There have many attempts to predict the winners of NHL games with perhaps the most notable being those used by Dom Luszczyszyn, Emmanuel Perry , and Micah Blake McCurdy. This model attempts to follow in their footsteps of NHL game prediction although using somewhat simpler methods.
As Harry Shomer noted in his attempt at a prediction model Josh Weissbock's work states that predicting hockey games has a theoretical limit of around 62% accuracy because of the inherit randomness in the sport. So that will be the standard against which I'll be measuring my model's results against for the most part.
My model will attempt to predict NHL win probabilites for each home team by using each team's poisson distribution of goals for and against and then simulating which team will score more with monte carlo sampling/simulation. Basically with my model I draw a 10,000 sample weighted random numbers using the Poisson distribution for each team and then go through these samples and see if the home team has more goals than the away. If so I mark it down as a one, and at the end average the one's and zero's to get a win probability. I then repeat this process another 10,000 times and average all the win probabilities to get a final win probability for the home team.
If you are familiar with statistics you may have heard of the normal, or Gaussian, distribution which one uses to calculate the probability of an event happening. The Poisson is just another type of distribution that is used in particular situations to do the same thing.
The Poisson distribution
is a discrete probability distribution that expresses the probability of a number of given events occuring in a fixed interval of time or space if these events occur with a known constant rate and independently of the time since the last event. (Wikipedia)
To boil this down into regular terms basically what one asks of the Poisson distribution is, "If I know the average amount of something happening in a given time frame what is the probability of x amount of these things happening in the same time frame?" Or to frame this as a hockey question, "If I know the average amount of goals scored in a game what is the probability of two goals being scored in a game?"
The Poisson Distribution also has other requirements to be used to model results though, as the "events need to be rare, random, and memoryless"(Ryder pg.3).
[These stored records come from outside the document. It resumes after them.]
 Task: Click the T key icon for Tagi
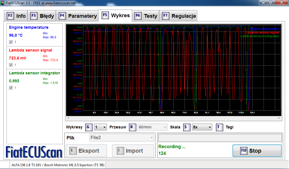219,127
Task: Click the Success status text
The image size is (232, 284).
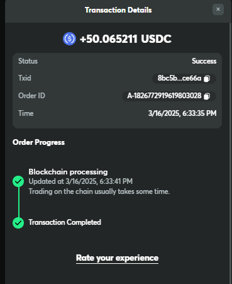Action: tap(204, 61)
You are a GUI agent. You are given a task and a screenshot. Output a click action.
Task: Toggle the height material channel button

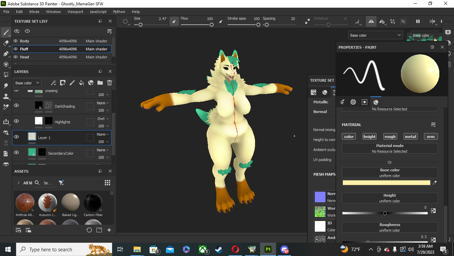(x=369, y=136)
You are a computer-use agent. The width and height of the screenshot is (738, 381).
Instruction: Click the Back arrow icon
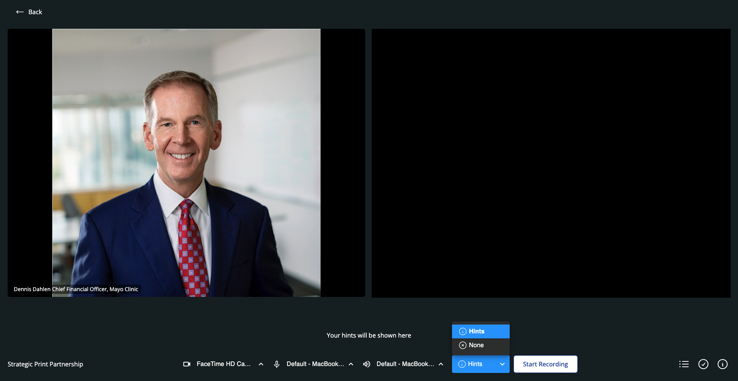coord(20,12)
As Alan Ryder showed in his Poisson Tooblox paper referenced above scoring in hockey fits all three of these requirements which makes the Poisson distribution acceptable for modeling hockey scoring.
In order to create the Poisson distribution for each team in the game to be predicted we need to calculate a lambda, or expected value. To calculate our lambda for each team I used this method: As detailed by JIŘÍ LAHVIČKA in his article "In Using Monte Carlo Methods to Predict Premier League Matches." I have furthered modified these lambdas by factoring in the advantage of home teams using Alan Ryder's method of multiplying the home team lambda by 1.05 and dividing the away by 1.05 due to the fact that the home team wins approximately 55% of the games based on that alone (Ryder p.29). In addition I calculated seperate lambdas for goals scored in a regulation and goals scored in OT.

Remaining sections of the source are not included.